Über diese Abstandsregel will die GroKo nun nochmal verhandeln, ein Ergebnis wird im Herbst erwartet. Aus diesem Grund wird der Bereich „regenerative Energien“ (Windkraft und Photovoltaik) aus der Regionalplanung für den Nordschwarzwald ausgegliedert, wie Horbs Oberbürgermeister Peter Rosenberger und Matthias Proske, Direktor des Regionalverbands Nordschwarzwald, beim gestrigen Pressegespräch im Bürgerkulturhaus bekanntgaben.

Windräder statt Stromimporte

Mit der Veröffentlichung eines neuen „Windatlasses“ im vergangenen Jahr wurden die Möglichkeiten für Windkraft erweitert, denn es gelten nun mehr Standorte als geeignet als noch im vorigen Windatlas von 2011.

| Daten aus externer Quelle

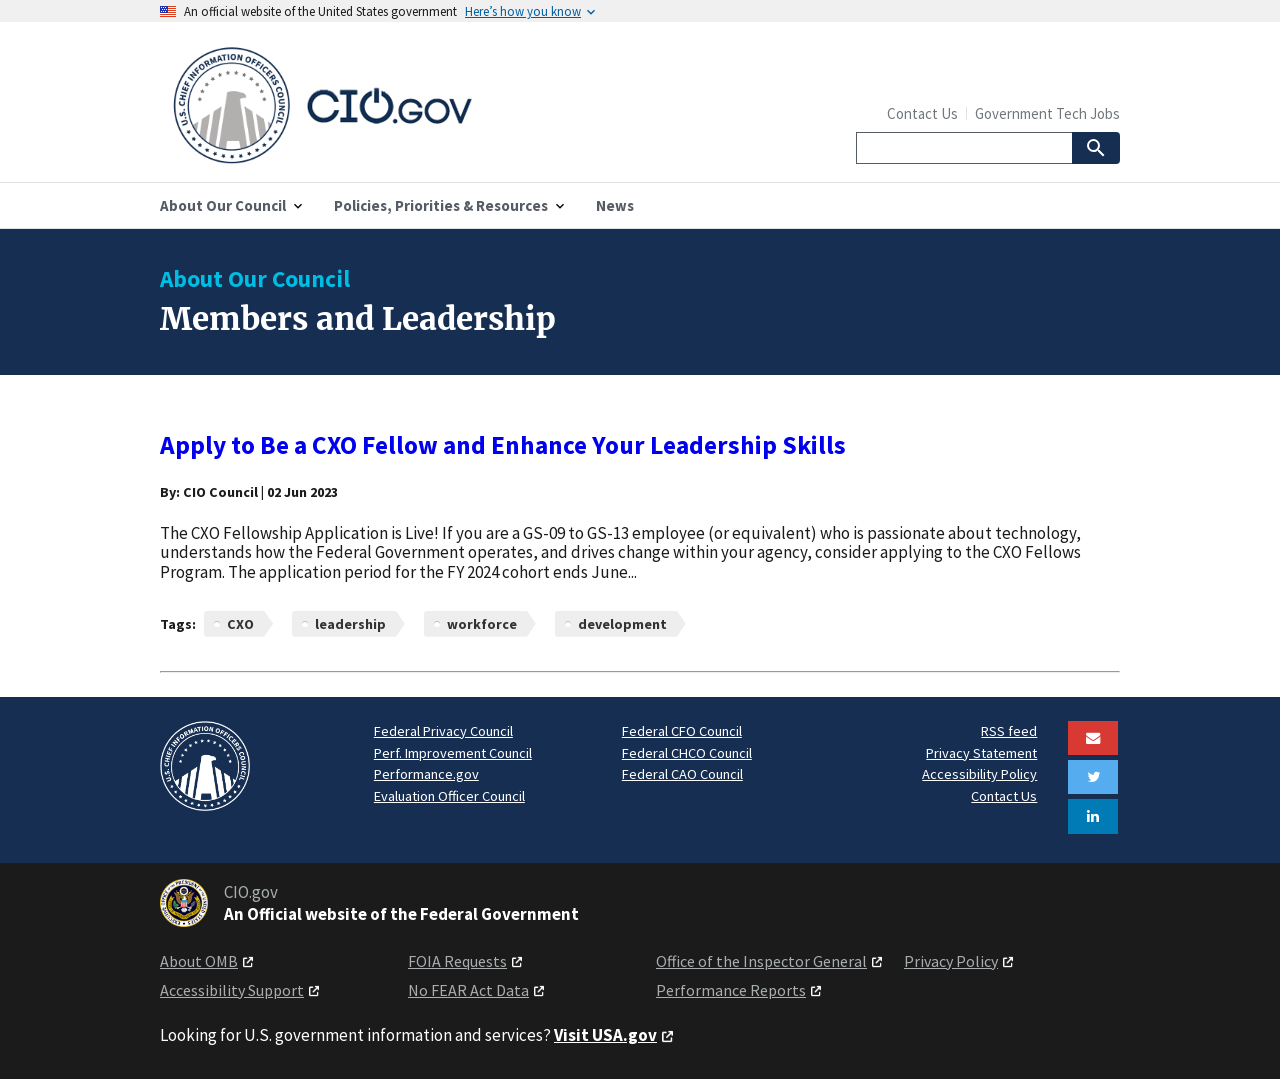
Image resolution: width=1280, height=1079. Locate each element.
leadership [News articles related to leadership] (350, 624)
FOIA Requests (457, 961)
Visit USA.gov (605, 1035)
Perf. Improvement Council (453, 753)
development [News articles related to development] (622, 624)
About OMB (199, 961)
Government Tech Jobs (1047, 113)
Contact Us (922, 113)
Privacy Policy (951, 961)
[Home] (400, 106)
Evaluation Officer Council (449, 796)
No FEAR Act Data (468, 990)
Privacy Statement (981, 753)
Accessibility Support (232, 990)
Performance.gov (426, 774)
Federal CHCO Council (687, 753)
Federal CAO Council (682, 774)
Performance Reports (731, 990)
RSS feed (1009, 731)
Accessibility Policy (979, 774)
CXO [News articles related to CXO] (240, 624)
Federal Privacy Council (443, 731)
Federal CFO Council (682, 731)
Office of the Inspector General (761, 961)
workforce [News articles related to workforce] (482, 624)
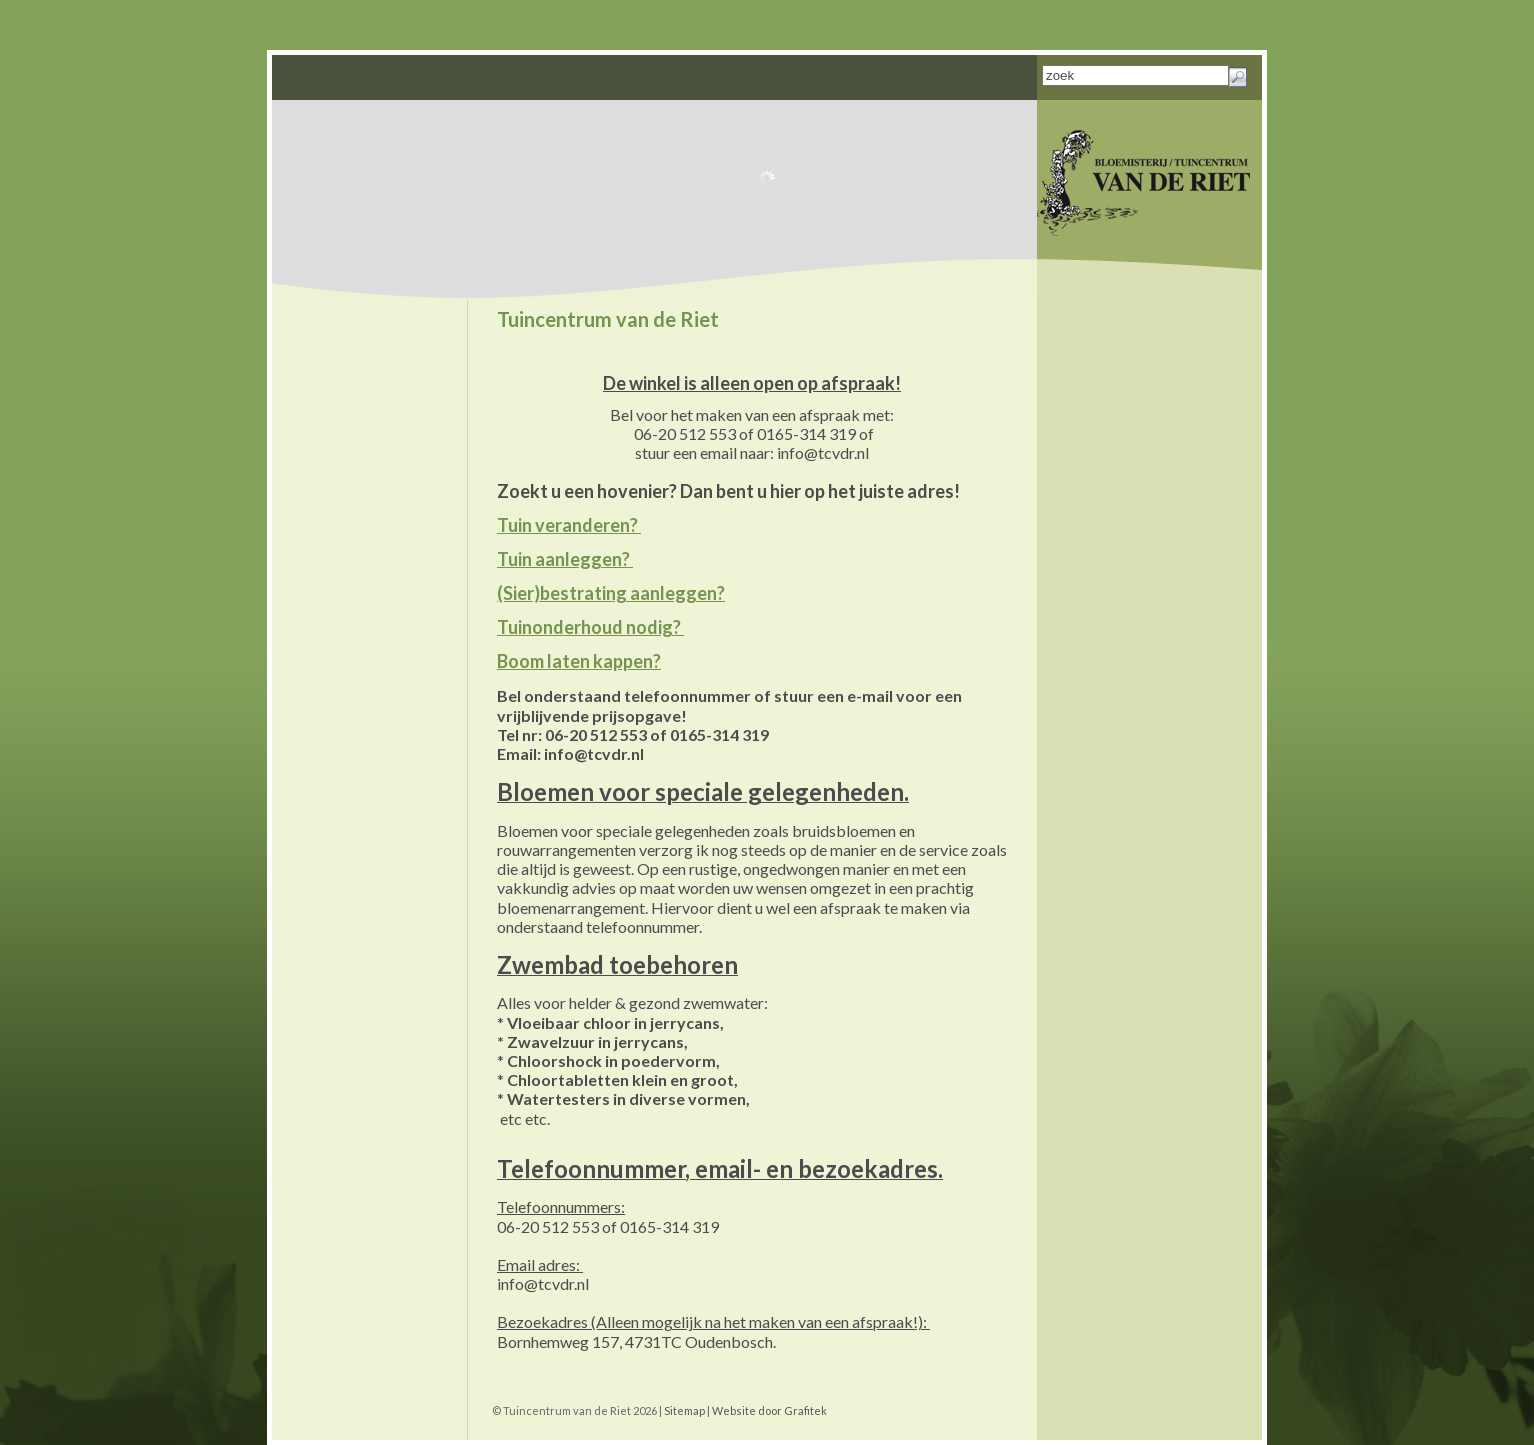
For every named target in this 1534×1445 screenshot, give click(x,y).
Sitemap (684, 1410)
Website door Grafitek (769, 1410)
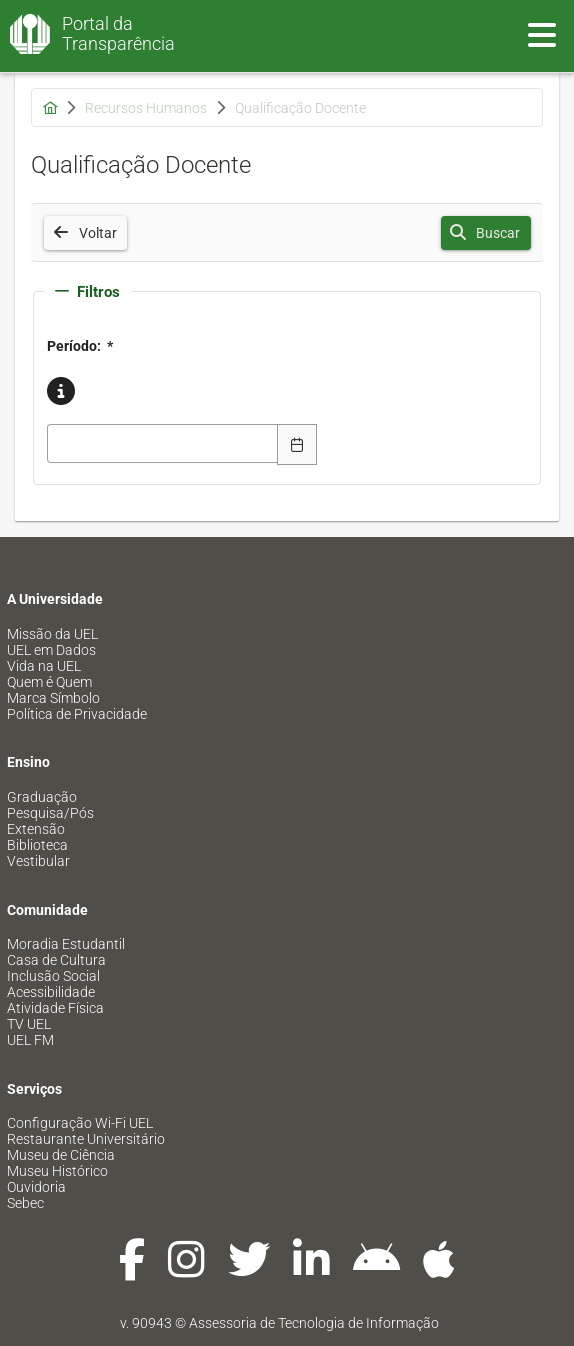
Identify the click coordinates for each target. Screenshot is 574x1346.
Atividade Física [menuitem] (55, 1008)
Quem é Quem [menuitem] (49, 682)
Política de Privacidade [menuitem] (77, 714)
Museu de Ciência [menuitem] (61, 1155)
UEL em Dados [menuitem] (51, 650)
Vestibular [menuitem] (38, 861)
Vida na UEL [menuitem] (44, 666)
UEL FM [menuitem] (30, 1040)
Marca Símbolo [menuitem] (53, 698)
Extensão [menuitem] (36, 829)
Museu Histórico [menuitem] (57, 1171)
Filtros (87, 292)
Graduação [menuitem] (42, 797)
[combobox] (163, 443)
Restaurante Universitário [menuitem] (86, 1139)
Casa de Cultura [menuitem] (56, 960)
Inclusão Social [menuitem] (53, 976)
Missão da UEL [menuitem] (52, 634)
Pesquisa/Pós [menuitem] (50, 813)
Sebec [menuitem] (25, 1203)
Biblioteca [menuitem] (37, 845)
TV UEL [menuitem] (29, 1024)
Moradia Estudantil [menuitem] (66, 944)
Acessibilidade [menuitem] (51, 992)
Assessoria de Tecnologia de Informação (314, 1323)
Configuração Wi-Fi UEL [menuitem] (80, 1123)
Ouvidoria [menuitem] (36, 1187)
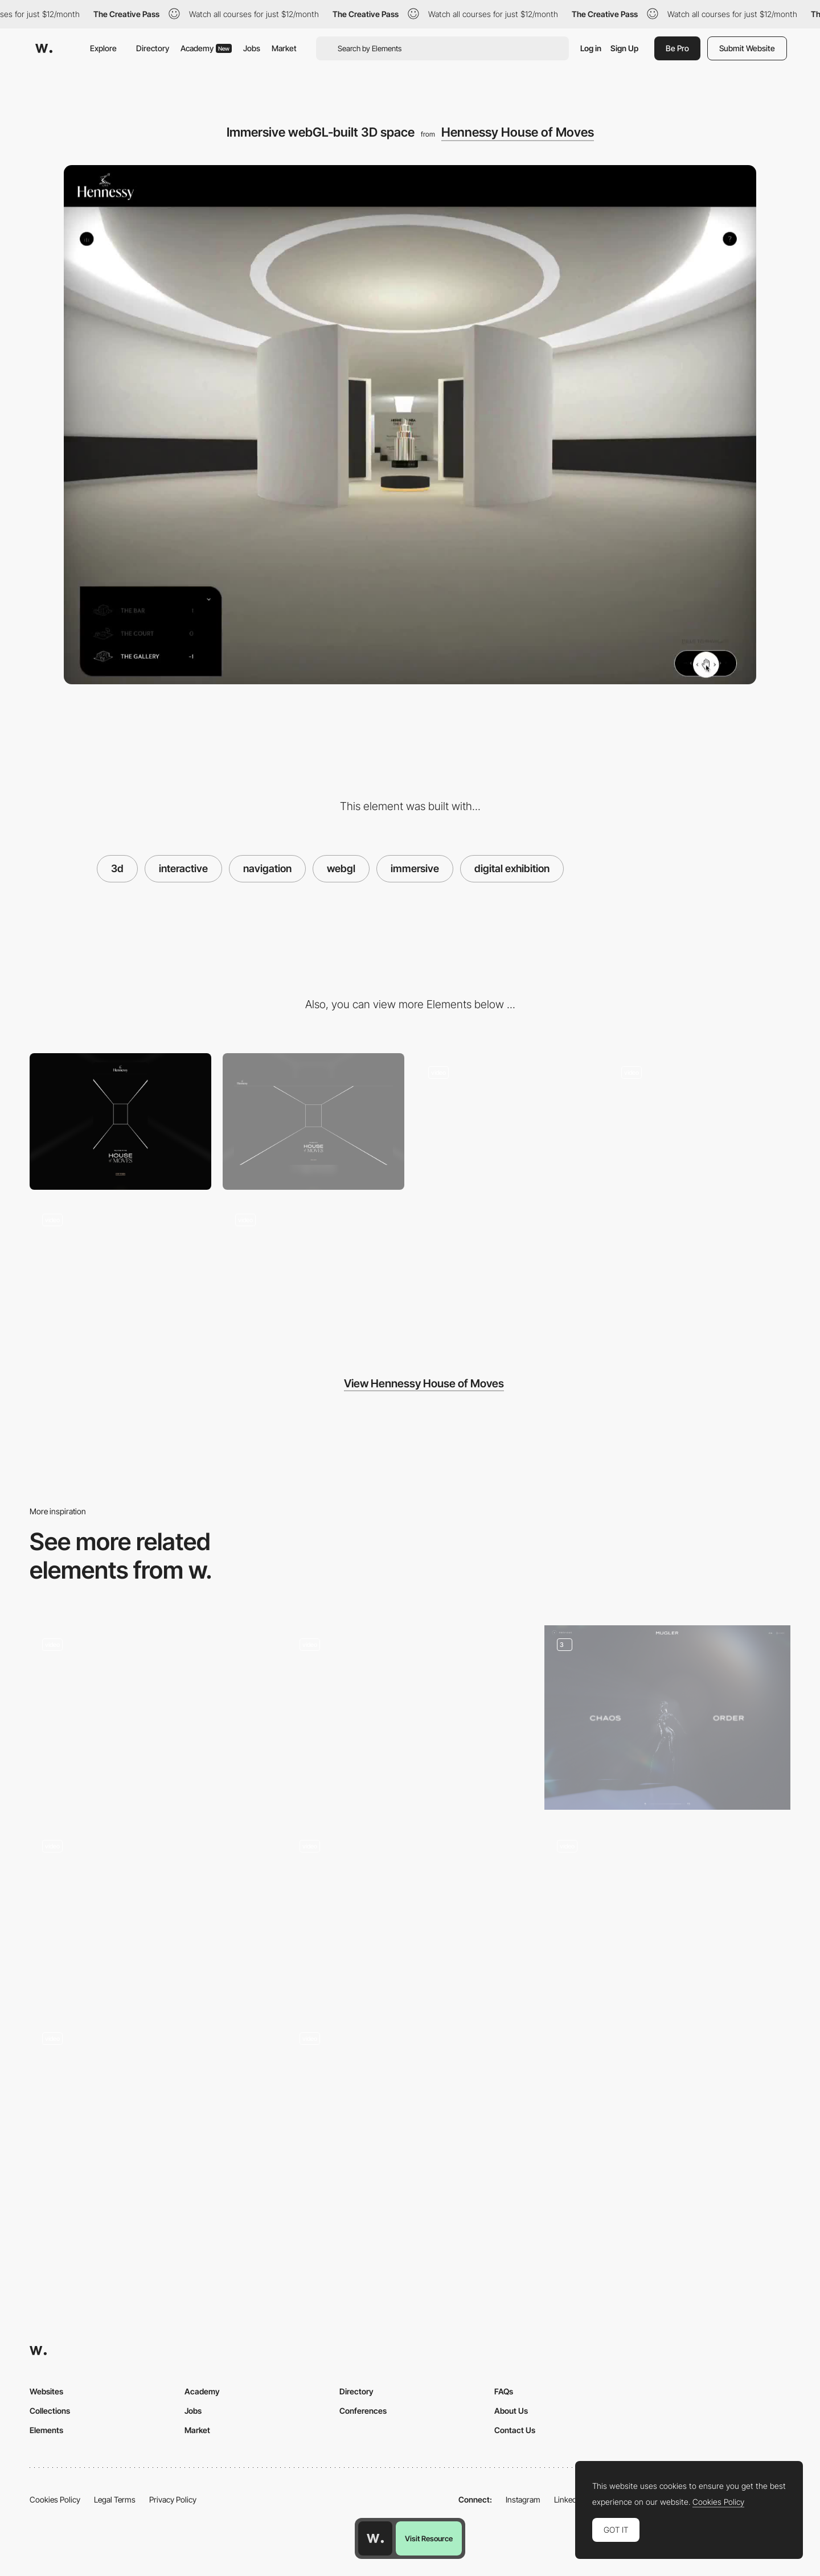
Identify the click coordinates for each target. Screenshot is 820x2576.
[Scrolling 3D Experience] (153, 1910)
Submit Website (747, 48)
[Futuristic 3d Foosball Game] (410, 2108)
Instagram (523, 2499)
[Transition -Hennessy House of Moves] (506, 1120)
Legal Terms (115, 2499)
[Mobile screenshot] (120, 1121)
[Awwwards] (43, 48)
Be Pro (677, 48)
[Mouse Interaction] (699, 1120)
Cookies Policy (55, 2499)
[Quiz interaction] (667, 1717)
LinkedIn (568, 2499)
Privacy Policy (172, 2499)
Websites (46, 2391)
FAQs (503, 2391)
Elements (46, 2430)
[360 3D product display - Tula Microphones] (667, 1915)
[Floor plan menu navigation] (120, 1269)
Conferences (363, 2410)
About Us (511, 2410)
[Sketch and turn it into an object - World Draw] (153, 2108)
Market (284, 48)
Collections (50, 2410)
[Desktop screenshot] (313, 1121)
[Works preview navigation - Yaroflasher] (410, 1713)
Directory (152, 48)
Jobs (251, 48)
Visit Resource (429, 2538)
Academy (206, 48)
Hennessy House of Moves (517, 132)
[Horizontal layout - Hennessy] (313, 1269)
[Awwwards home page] (375, 2538)
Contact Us (514, 2430)
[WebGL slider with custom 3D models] (153, 1717)
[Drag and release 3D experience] (410, 1915)
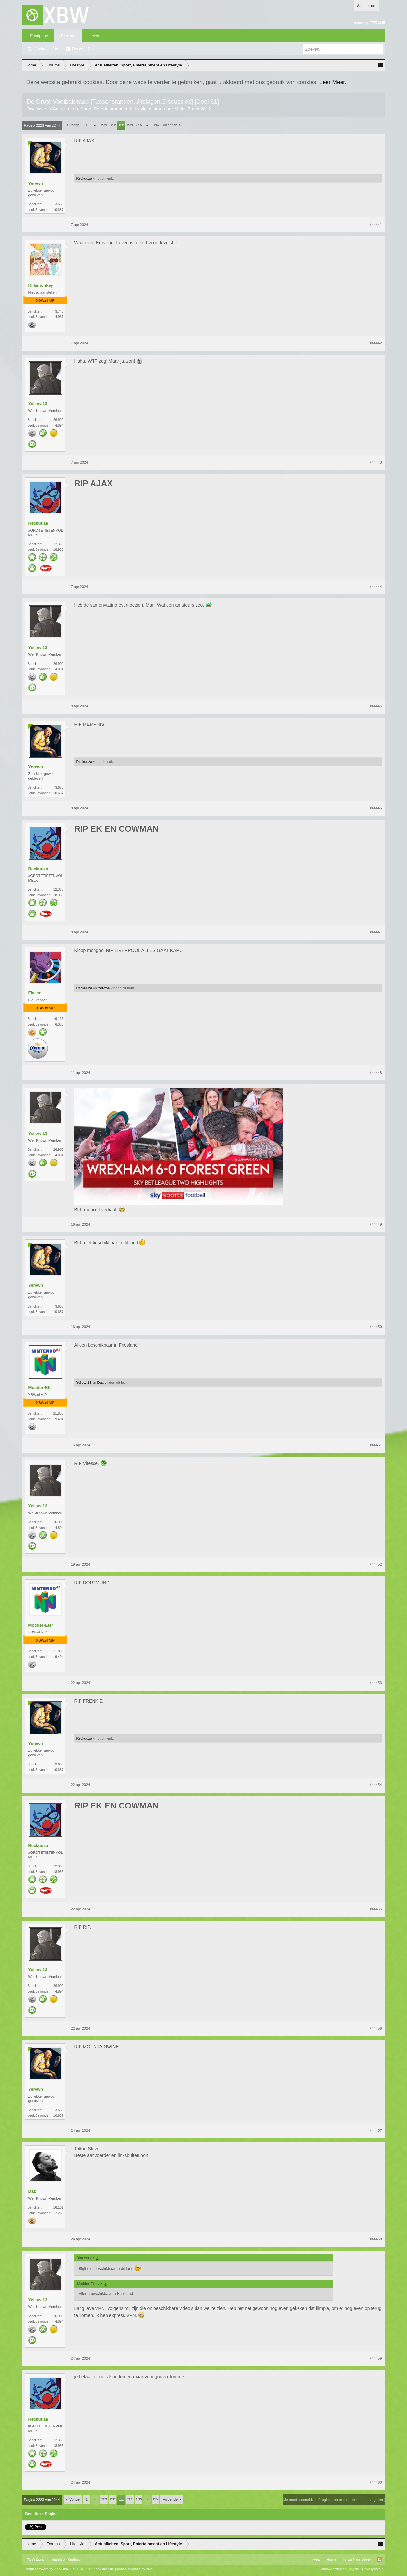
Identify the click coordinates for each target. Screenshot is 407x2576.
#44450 (376, 1327)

Ob Windräder gebaut werden, entscheidet die Kommune, nicht der Regionalverband. Dieser gibt lediglich an, wo welche gebaut werden könnten. In Horb gilt seit einem Gemeinderatsbeschluss von vor wenigen Jahren: Es darf überall gebaut werden – außer auf städtischen Grundstücken. „Ich habe ein Faible für Windenergie“, sagt Rosenberger. Denn Wind- und Wasserkraft könnten rund um die Uhr Strom liefern. Er wisse aber, dass es in Teilen der Bevölkerung Vorbehalte gibt. Aktuell liegt ein Antrag der OGL-Fraktion vor und es gibt laut Rosenberger überfraktionelle Gespräche dazu.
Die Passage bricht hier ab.